Start of RECORDS TO PROCESS

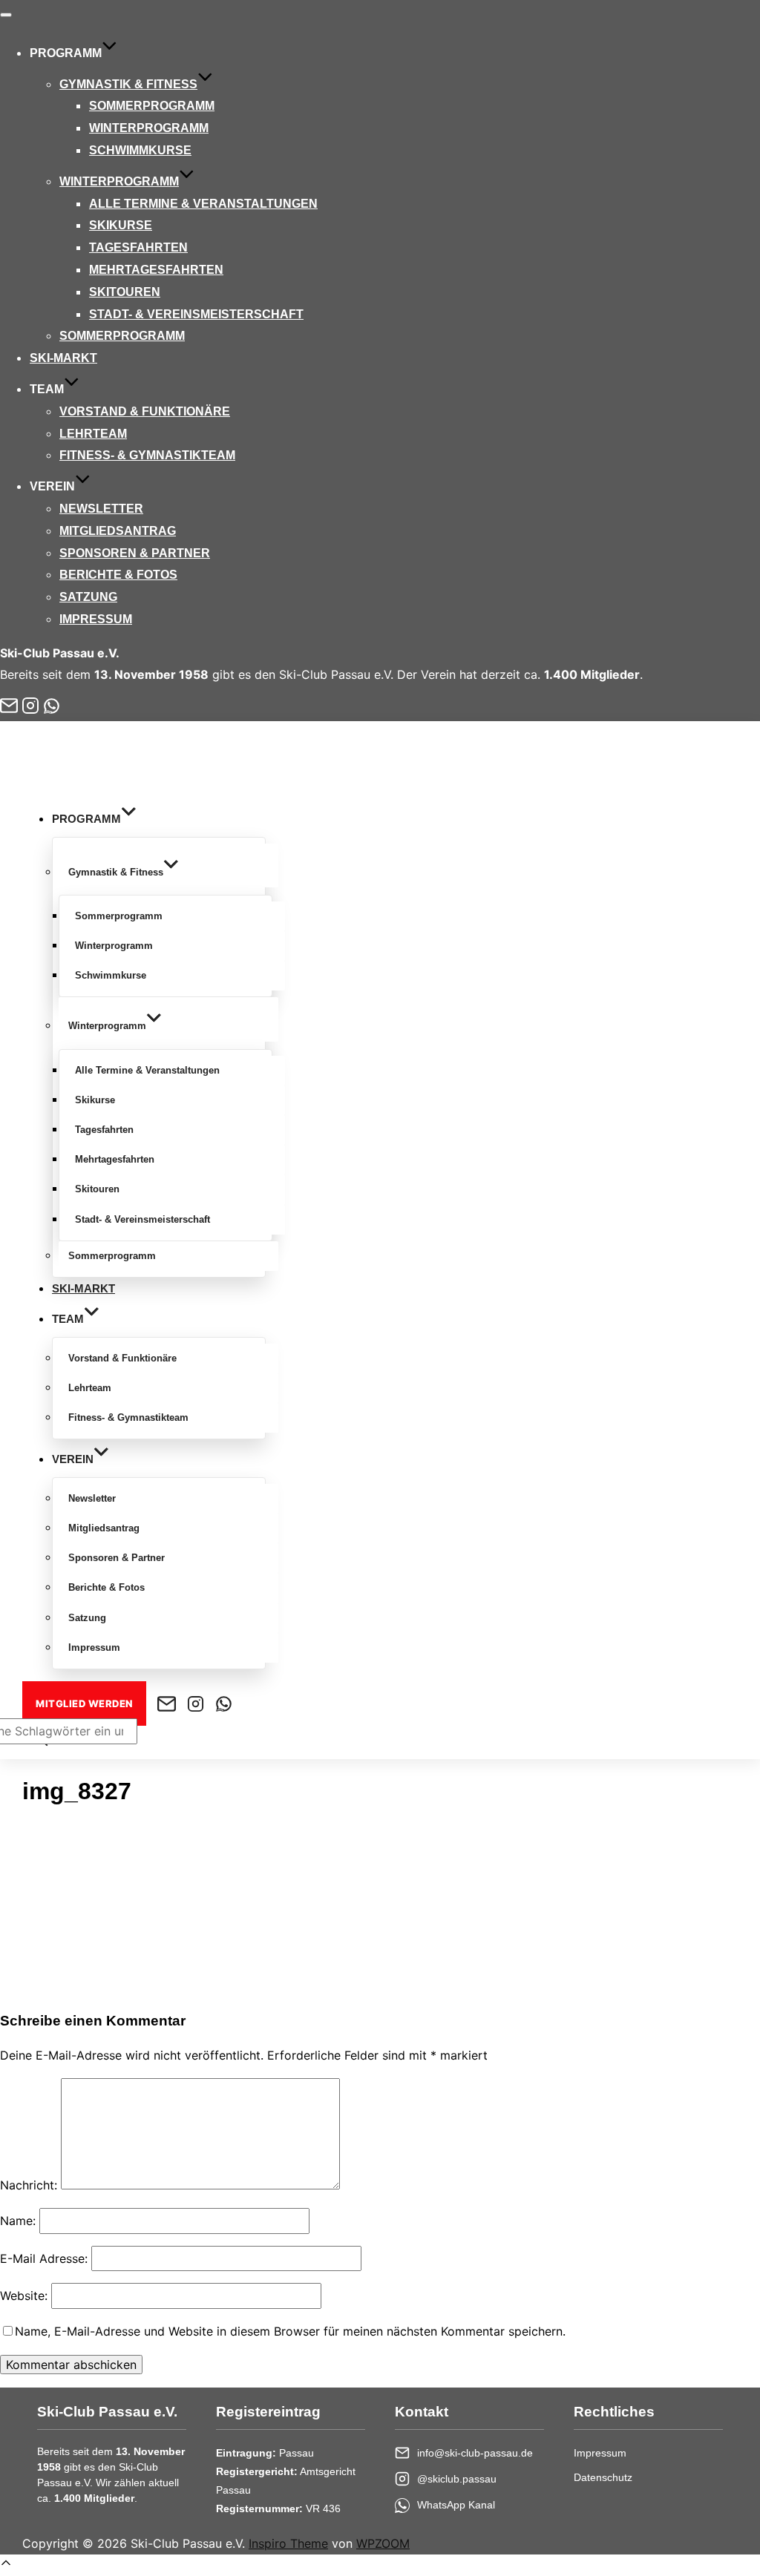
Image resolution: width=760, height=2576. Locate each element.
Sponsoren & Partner (134, 553)
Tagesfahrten (138, 247)
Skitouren (124, 292)
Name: (18, 2220)
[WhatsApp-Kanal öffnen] (51, 705)
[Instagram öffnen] (30, 705)
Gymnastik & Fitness (128, 84)
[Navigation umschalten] (6, 15)
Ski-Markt (63, 358)
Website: (24, 2295)
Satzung (88, 597)
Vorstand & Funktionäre (144, 411)
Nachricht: (28, 2185)
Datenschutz (603, 2477)
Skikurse (120, 225)
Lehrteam (93, 433)
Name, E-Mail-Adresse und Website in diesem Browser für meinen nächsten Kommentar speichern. (290, 2331)
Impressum (95, 619)
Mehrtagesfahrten (156, 269)
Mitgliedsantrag (117, 531)
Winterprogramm (149, 128)
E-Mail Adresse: (44, 2258)
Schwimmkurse (140, 150)
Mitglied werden (84, 1703)
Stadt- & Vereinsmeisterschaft (196, 314)
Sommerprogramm (151, 105)
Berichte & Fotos (118, 574)
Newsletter (101, 508)
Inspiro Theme (288, 2543)
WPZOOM (383, 2543)
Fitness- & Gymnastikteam (147, 455)
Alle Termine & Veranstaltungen (203, 203)
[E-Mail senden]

End of RECORDS TO PROCESS

* WHAT THIS TASK INVOLVES: Give back exactly the lines from the one with "WPZOOM (383, 2543)" through the final line of the material, both ends included, and no others.

* TASK OUTPUT:
WPZOOM (383, 2543)
Fitness- & Gymnastikteam (147, 455)
Alle Termine & Veranstaltungen (203, 203)
[E-Mail senden]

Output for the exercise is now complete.